_Text shown:_
Comment by Cindy Jeffery on April 27, 2009 at 1:27pm
Could it be possible he slipped sometime during the winter and pulled a something?
Comment by Elaine Martin on April 27, 2009 at 6:58am
i just read the post about stifle in horses, i have a 6 year old gelding and i am thinking that this maybe his problem in his left rear leg. he also has foundered in his front feet but when he walks i notice his left rear leg does not move like his right.
without costing a lot of money as i could never afford surgery on him, what is the answer to help him?
Sometimes in the winter the poor fella can hardly move.
I just cannot stand to see him in pain as i am sure it must hurt. I am trying to figure the answer out as if I cannot get him sound again I have to make a decision to put him down and it is heart breaking to me as he is my favorite out of my 4 horses.
thanks so much for any advice
Comment by Lexi on April 26, 2009 at 1:09pm
Hello all!! I am new to this group and thought that I would say hi!!!~._=/>
Comment by Gloria Hager on April 15, 2009 at 4:46pm
We had a big walking horse gelding, 4 years old that had a locking stifle. It would lock and he would drag that toe and I didn't know what was going on then. A lot of times he'd lay in the stall in the shavings and get up and start to walk out of the barn and it would lock up. I though he was just stiff.We went on a trail ride and when we stopped for a break, he stood at the tree and kept kicking that hind leg as if there was something on it, and I still didn't get the message. Then the farrier told me it was his stifle locking and to back him up when I saw that it locked up on him. This was instant relief and I routinely backed him whether or not his stifle was locked and by the time he was five it had quit happening to him.

_Data to examine:_
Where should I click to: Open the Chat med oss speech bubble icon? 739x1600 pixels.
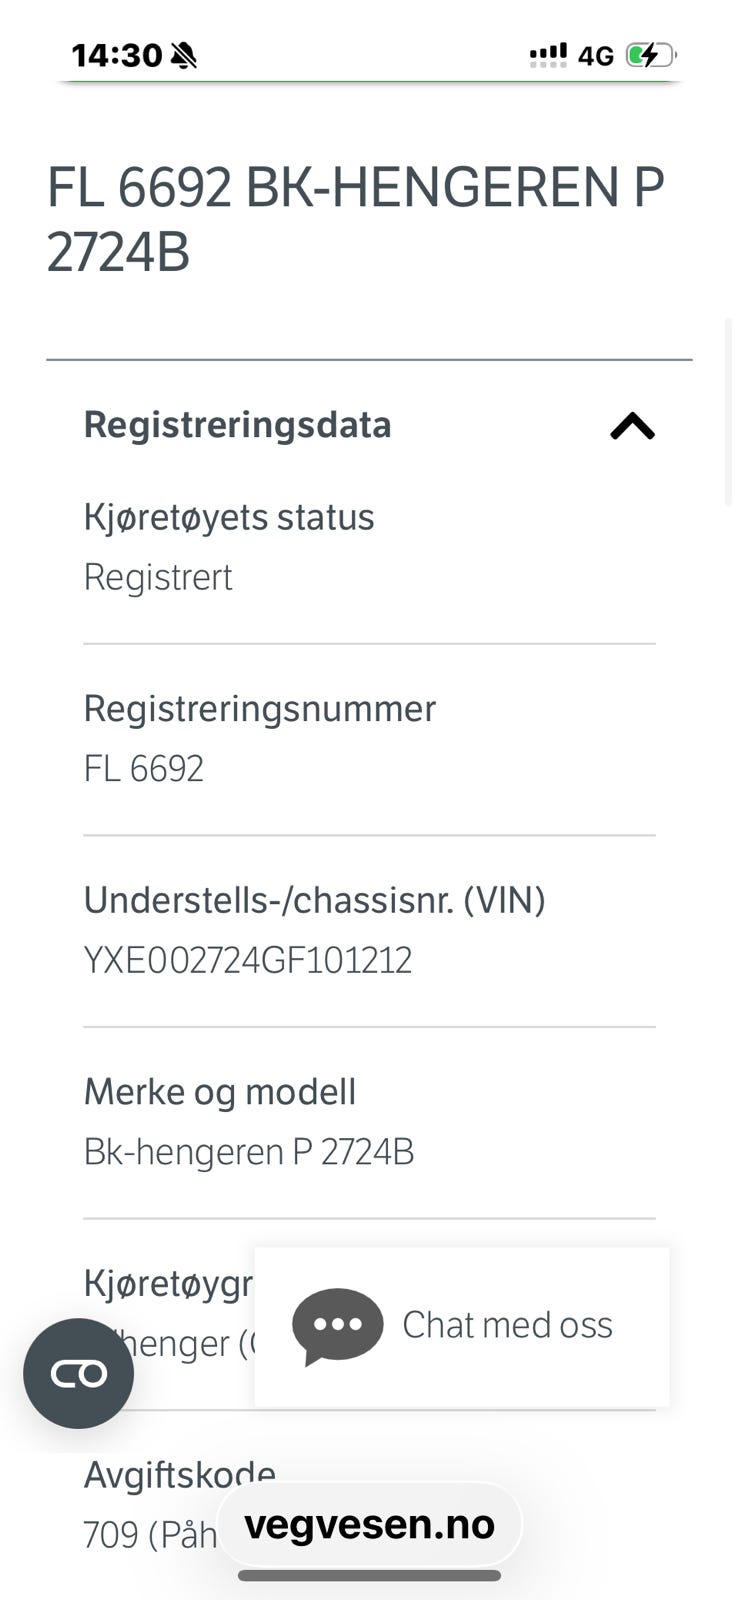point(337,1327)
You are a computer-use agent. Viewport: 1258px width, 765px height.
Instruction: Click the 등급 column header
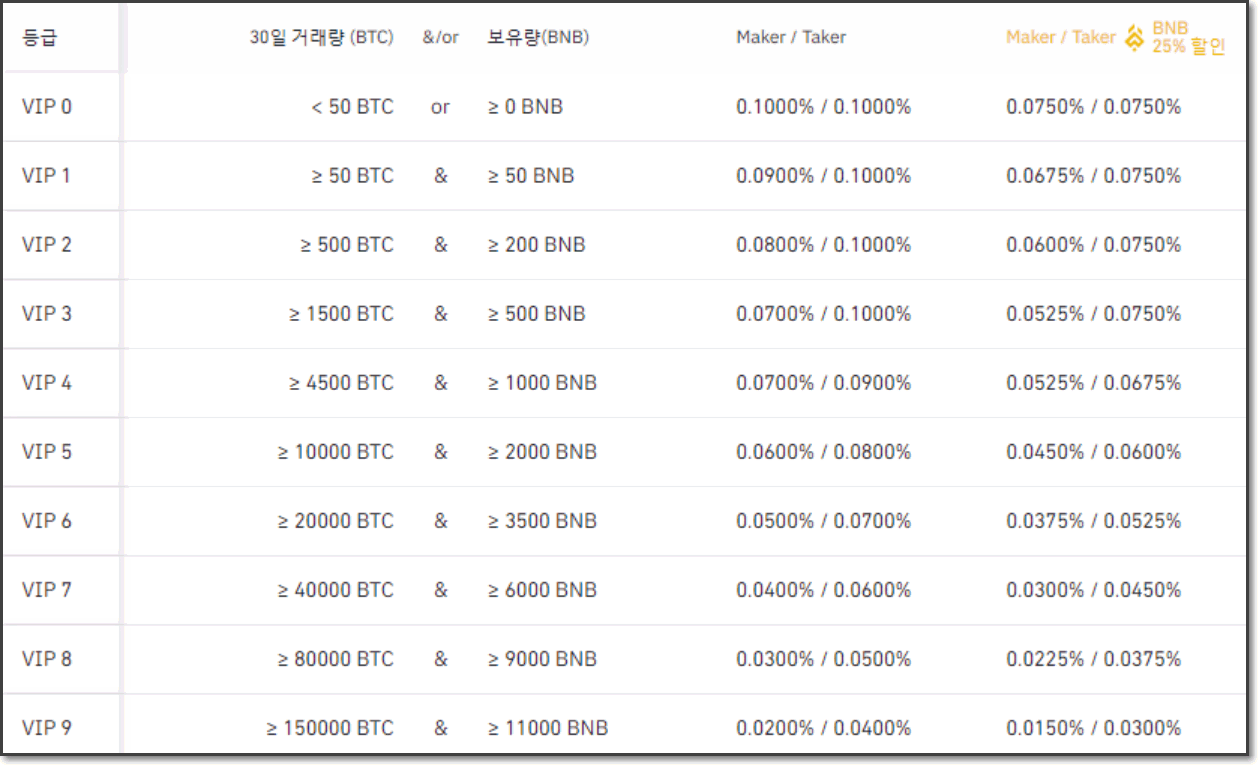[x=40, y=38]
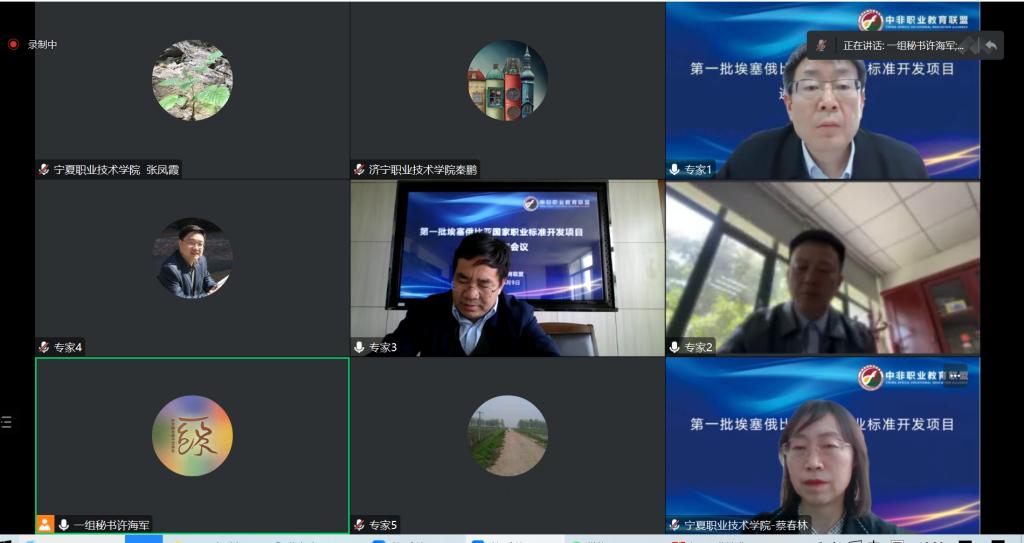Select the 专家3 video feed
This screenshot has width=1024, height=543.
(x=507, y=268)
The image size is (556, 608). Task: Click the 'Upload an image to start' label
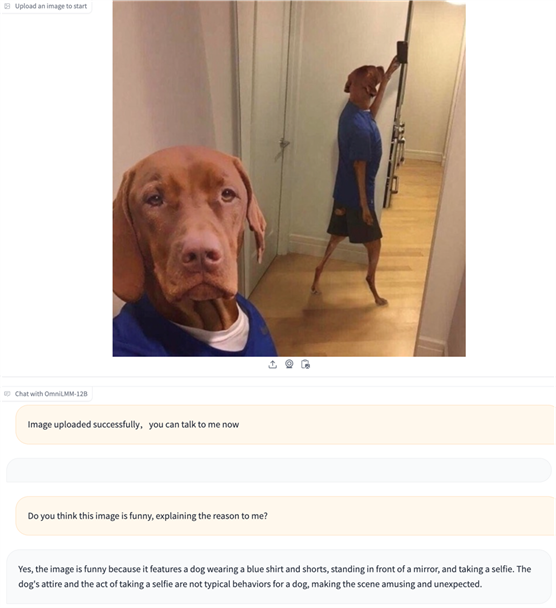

_Task instructions:_
1. In the comments on stifle problems in horses, what did the farrier tell the owner of the walking horse gelding to do when the stifle locked?
2. Repeat the part of the stifle comments starting with "Comment by Elaine" and going on through "can hardly move.".

_Answers:_
1. Back him up.

2.
Comment by Elaine Martin on April 27, 2009 at 6:58am
i just read the post about stifle in horses, i have a 6 year old gelding and i am thinking that this maybe his problem in his left rear leg. he also has foundered in his front feet but when he walks i notice his left rear leg does not move like his right.
without costing a lot of money as i could never afford surgery on him, what is the answer to help him?
Sometimes in the winter the poor fella can hardly move.